Excerpts from a dataset:
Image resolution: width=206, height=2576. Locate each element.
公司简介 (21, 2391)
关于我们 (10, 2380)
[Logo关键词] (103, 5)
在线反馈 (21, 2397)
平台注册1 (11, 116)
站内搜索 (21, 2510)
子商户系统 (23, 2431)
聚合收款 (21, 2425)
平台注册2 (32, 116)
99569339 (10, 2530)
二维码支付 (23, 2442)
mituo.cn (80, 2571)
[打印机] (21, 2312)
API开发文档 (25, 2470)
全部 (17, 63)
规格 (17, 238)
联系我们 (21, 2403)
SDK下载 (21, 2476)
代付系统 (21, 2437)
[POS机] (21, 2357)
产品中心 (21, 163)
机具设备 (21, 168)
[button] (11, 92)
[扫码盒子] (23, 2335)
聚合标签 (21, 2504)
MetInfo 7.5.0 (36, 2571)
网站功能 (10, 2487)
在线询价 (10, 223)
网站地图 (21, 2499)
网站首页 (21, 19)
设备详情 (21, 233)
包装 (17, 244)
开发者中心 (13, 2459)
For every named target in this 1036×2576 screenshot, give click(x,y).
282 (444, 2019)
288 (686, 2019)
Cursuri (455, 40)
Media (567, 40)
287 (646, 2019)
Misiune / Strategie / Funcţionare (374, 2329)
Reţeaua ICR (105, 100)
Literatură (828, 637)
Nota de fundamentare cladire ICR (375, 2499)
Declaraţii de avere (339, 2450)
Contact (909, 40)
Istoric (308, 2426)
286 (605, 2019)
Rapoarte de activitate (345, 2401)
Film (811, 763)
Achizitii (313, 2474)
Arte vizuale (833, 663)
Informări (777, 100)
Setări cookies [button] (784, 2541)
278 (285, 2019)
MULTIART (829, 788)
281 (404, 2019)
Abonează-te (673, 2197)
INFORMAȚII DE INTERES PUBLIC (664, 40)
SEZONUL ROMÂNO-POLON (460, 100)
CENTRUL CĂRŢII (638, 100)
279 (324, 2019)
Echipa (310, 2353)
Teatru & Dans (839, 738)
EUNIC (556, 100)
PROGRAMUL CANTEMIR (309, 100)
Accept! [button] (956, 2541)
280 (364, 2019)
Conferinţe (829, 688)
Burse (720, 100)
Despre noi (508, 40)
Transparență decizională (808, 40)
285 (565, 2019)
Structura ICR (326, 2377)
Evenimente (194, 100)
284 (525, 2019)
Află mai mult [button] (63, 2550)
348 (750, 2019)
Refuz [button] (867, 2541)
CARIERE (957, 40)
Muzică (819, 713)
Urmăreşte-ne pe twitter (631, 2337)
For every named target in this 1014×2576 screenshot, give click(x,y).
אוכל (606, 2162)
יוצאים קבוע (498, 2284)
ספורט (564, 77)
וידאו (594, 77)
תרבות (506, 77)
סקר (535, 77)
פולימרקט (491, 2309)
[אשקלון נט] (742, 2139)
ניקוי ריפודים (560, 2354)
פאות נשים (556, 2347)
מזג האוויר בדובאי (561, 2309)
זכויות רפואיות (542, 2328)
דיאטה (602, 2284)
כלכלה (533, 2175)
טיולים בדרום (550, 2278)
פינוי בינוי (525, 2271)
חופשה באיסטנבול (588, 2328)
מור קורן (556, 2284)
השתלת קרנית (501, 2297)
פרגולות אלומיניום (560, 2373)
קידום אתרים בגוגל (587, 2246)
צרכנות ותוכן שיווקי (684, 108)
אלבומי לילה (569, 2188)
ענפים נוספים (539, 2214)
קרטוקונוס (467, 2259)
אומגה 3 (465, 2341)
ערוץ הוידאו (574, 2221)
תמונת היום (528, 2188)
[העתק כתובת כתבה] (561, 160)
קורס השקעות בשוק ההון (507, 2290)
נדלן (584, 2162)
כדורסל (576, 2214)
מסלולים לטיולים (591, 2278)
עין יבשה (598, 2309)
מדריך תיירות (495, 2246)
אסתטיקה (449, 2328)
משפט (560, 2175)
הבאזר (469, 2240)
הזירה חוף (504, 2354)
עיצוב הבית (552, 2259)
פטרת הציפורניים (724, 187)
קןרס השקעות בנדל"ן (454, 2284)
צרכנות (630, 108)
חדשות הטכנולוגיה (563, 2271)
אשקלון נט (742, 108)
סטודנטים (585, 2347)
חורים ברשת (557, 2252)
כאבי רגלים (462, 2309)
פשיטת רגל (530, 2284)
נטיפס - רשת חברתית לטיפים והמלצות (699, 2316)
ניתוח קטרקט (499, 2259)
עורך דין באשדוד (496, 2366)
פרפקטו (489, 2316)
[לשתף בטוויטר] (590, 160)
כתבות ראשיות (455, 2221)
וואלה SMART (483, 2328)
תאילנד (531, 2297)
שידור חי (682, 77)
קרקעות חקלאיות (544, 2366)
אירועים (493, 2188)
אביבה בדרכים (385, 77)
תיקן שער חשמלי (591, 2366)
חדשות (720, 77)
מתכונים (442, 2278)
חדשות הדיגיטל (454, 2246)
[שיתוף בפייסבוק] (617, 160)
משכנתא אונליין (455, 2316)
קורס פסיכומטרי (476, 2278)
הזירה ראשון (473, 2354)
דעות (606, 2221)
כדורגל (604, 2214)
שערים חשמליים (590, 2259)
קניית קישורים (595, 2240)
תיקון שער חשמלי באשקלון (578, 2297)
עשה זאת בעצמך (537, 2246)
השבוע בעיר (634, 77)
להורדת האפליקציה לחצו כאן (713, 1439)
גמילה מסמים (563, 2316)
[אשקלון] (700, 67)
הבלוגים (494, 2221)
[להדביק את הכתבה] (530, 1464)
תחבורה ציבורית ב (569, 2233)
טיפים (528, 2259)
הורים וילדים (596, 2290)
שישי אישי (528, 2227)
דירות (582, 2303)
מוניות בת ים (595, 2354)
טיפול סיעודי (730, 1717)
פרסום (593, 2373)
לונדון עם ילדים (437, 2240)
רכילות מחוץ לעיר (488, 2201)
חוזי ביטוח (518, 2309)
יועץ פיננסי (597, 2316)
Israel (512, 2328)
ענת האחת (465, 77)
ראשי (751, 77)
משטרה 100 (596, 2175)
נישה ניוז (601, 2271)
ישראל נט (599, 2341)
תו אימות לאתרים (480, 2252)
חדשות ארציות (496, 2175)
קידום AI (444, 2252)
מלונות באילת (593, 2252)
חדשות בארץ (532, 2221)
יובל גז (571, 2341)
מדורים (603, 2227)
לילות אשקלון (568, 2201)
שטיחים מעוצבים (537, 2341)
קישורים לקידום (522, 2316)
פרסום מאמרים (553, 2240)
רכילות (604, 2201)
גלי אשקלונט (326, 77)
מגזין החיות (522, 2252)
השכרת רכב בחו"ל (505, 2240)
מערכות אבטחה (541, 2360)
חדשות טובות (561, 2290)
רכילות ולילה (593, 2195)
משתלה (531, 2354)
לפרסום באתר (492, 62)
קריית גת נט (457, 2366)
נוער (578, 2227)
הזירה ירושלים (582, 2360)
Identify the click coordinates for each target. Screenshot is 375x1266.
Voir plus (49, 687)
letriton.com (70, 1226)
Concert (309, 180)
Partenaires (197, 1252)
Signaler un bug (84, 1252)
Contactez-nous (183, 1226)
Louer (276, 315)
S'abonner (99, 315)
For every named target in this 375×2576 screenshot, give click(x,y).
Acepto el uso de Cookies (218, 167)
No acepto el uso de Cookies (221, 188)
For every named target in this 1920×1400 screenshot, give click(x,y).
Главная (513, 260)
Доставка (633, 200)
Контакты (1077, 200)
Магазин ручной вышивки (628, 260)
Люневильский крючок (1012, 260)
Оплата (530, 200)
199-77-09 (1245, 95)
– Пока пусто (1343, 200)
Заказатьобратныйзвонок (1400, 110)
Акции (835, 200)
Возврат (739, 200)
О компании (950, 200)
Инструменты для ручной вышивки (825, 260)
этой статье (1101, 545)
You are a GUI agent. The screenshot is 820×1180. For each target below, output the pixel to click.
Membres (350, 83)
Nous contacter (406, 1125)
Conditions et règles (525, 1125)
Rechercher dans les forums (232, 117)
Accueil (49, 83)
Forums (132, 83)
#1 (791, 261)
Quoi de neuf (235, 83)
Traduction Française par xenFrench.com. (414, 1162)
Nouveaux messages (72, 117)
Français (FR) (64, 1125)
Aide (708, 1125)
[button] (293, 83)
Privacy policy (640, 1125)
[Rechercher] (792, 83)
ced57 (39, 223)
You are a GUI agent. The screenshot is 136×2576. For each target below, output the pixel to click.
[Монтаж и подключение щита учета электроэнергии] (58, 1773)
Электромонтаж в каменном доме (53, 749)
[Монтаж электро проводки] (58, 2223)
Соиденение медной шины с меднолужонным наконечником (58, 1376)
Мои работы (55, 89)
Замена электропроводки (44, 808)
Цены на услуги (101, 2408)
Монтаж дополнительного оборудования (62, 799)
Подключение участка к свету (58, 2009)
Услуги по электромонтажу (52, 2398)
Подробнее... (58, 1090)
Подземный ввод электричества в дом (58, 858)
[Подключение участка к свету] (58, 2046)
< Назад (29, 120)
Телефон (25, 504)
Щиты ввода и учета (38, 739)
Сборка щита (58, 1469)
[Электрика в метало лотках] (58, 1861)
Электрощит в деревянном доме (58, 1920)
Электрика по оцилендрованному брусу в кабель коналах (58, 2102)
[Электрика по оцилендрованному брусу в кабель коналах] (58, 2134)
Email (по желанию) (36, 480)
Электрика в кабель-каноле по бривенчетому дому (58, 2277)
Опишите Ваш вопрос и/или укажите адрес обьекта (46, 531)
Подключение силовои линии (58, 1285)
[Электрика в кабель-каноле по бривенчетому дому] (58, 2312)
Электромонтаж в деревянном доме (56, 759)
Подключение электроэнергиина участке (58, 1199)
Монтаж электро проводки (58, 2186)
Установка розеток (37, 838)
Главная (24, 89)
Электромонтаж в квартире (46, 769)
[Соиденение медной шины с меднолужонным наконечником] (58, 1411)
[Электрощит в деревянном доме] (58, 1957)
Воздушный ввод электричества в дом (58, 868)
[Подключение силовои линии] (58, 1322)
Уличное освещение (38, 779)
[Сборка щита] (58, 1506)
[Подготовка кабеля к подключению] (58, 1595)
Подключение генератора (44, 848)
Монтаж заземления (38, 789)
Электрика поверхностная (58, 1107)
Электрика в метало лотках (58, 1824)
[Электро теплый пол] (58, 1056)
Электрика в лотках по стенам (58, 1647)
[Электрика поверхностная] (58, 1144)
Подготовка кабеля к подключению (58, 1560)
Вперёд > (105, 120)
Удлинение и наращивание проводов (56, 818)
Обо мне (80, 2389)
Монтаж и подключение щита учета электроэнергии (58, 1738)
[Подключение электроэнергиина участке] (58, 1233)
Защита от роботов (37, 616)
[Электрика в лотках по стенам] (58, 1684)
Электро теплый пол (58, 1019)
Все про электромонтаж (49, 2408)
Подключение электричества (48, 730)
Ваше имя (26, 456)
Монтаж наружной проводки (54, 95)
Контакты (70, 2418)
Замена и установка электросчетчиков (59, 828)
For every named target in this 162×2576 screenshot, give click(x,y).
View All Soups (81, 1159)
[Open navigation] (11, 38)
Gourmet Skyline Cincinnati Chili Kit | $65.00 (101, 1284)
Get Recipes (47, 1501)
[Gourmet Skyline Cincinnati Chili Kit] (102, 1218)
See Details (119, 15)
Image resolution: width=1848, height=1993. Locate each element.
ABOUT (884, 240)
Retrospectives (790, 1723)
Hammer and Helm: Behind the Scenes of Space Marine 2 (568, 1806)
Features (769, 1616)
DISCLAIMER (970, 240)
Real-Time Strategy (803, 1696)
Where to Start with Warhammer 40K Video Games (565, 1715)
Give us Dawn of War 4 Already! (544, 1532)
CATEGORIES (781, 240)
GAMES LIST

> _Prompt_:
From the records above, transcribe exactly the run of lines that opens with the line holding "EUNIC (556, 100)" and closes with the line holding "חופשה באיסטנבול (588, 2328)", both included.

> _Answer space_:
EUNIC (556, 100)
PROGRAMUL CANTEMIR (309, 100)
Accept! [button] (956, 2541)
280 (364, 2019)
Conferinţe (829, 688)
Burse (720, 100)
Despre noi (508, 40)
Transparență decizională (808, 40)
285 (565, 2019)
Structura ICR (326, 2377)
Evenimente (194, 100)
284 (525, 2019)
Află mai mult [button] (63, 2550)
348 (750, 2019)
Refuz [button] (867, 2541)
CARIERE (957, 40)
Muzică (819, 713)
Urmăreşte-ne pe twitter (631, 2337)
For every named target in this 1014×2576 screenshot, give click(x,y).
אוכל (606, 2162)
יוצאים קבוע (498, 2284)
ספורט (564, 77)
וידאו (594, 77)
תרבות (506, 77)
סקר (535, 77)
פולימרקט (491, 2309)
[אשקלון נט] (742, 2139)
ניקוי ריפודים (560, 2354)
פאות נשים (556, 2347)
מזג האוויר בדובאי (561, 2309)
זכויות רפואיות (542, 2328)
דיאטה (602, 2284)
כלכלה (533, 2175)
טיולים בדרום (550, 2278)
פינוי בינוי (525, 2271)
חופשה באיסטנבול (588, 2328)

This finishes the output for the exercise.